Take the records below and set them down exactly, so that every line matches the original.

== == ==

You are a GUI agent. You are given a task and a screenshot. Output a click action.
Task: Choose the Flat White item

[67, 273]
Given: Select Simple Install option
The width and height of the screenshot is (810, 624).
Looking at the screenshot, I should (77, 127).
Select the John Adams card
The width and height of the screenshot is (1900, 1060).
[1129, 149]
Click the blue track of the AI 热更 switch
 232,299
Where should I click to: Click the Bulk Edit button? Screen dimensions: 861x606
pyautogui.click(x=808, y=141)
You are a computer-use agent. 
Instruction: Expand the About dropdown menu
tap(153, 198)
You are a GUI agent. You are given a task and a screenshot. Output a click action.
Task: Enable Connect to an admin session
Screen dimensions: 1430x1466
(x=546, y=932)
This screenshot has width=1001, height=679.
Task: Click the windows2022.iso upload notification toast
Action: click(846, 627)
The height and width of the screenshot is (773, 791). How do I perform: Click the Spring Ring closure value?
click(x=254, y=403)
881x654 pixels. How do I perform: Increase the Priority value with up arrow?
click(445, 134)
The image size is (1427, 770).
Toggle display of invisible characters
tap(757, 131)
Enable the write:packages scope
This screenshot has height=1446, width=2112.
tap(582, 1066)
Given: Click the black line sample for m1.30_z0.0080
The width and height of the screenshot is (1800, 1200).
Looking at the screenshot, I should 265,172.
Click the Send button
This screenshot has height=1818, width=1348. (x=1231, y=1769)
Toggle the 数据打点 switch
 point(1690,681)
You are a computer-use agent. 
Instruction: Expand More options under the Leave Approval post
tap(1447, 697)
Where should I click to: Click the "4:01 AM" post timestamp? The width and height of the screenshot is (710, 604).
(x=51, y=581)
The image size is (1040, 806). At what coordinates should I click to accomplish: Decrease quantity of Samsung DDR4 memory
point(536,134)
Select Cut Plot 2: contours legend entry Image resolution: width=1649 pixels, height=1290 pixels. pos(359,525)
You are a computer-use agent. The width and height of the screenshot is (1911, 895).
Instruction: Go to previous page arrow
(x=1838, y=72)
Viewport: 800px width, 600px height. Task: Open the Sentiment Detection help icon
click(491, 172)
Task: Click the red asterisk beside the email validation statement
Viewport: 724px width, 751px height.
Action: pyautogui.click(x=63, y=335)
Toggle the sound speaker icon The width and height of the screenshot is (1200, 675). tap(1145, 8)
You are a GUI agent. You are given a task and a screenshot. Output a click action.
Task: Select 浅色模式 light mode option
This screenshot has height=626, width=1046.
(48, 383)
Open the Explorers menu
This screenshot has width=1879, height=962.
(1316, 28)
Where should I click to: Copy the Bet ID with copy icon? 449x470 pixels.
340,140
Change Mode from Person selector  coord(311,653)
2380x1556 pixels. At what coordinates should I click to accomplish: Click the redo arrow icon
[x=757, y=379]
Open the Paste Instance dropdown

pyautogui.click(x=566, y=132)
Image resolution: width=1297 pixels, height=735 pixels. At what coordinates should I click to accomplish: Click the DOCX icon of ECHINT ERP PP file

== == ==

- **Expected answer**:
You are a GUI agent. You are given a task and a screenshot. Output a click action.
Task: Choose the Flat White item

[67, 273]
Given: Select Simple Install option
The width and height of the screenshot is (810, 624).
Looking at the screenshot, I should (77, 127).
Select the John Adams card
The width and height of the screenshot is (1900, 1060).
[1129, 149]
Click the blue track of the AI 热更 switch
 232,299
Where should I click to: Click the Bulk Edit button? Screen dimensions: 861x606
pyautogui.click(x=808, y=141)
You are a computer-use agent. 
Instruction: Expand the About dropdown menu
tap(153, 198)
You are a GUI agent. You are given a task and a screenshot. Output a click action.
Task: Enable Connect to an admin session
Screen dimensions: 1430x1466
(x=546, y=932)
This screenshot has width=1001, height=679.
Task: Click the windows2022.iso upload notification toast
Action: click(846, 627)
The height and width of the screenshot is (773, 791). How do I perform: Click the Spring Ring closure value?
click(x=254, y=403)
881x654 pixels. How do I perform: Increase the Priority value with up arrow?
click(445, 134)
The image size is (1427, 770).
Toggle display of invisible characters
tap(757, 131)
Enable the write:packages scope
This screenshot has height=1446, width=2112.
tap(582, 1066)
Given: Click the black line sample for m1.30_z0.0080
The width and height of the screenshot is (1800, 1200).
Looking at the screenshot, I should 265,172.
Click the Send button
This screenshot has height=1818, width=1348. (x=1231, y=1769)
Toggle the 数据打点 switch
 point(1690,681)
You are a computer-use agent. 
Instruction: Expand More options under the Leave Approval post
tap(1447, 697)
Where should I click to: Click the "4:01 AM" post timestamp? The width and height of the screenshot is (710, 604).
(x=51, y=581)
The image size is (1040, 806). At what coordinates should I click to accomplish: Decrease quantity of Samsung DDR4 memory
point(536,134)
Select Cut Plot 2: contours legend entry Image resolution: width=1649 pixels, height=1290 pixels. pos(359,525)
You are a computer-use agent. The width and height of the screenshot is (1911, 895).
Instruction: Go to previous page arrow
(x=1838, y=72)
Viewport: 800px width, 600px height. Task: Open the Sentiment Detection help icon
click(491, 172)
Task: Click the red asterisk beside the email validation statement
Viewport: 724px width, 751px height.
Action: pyautogui.click(x=63, y=335)
Toggle the sound speaker icon The width and height of the screenshot is (1200, 675). tap(1145, 8)
You are a GUI agent. You are given a task and a screenshot. Output a click action.
Task: Select 浅色模式 light mode option
This screenshot has height=626, width=1046.
(48, 383)
Open the Explorers menu
This screenshot has width=1879, height=962.
(1316, 28)
Where should I click to: Copy the Bet ID with copy icon? 449x470 pixels.
340,140
Change Mode from Person selector  coord(311,653)
2380x1556 pixels. At what coordinates should I click to accomplish: Click the redo arrow icon
[x=757, y=379]
Open the Paste Instance dropdown

pyautogui.click(x=566, y=132)
Image resolution: width=1297 pixels, height=735 pixels. At what coordinates should I click to accomplish: Click the DOCX icon of ECHINT ERP PP file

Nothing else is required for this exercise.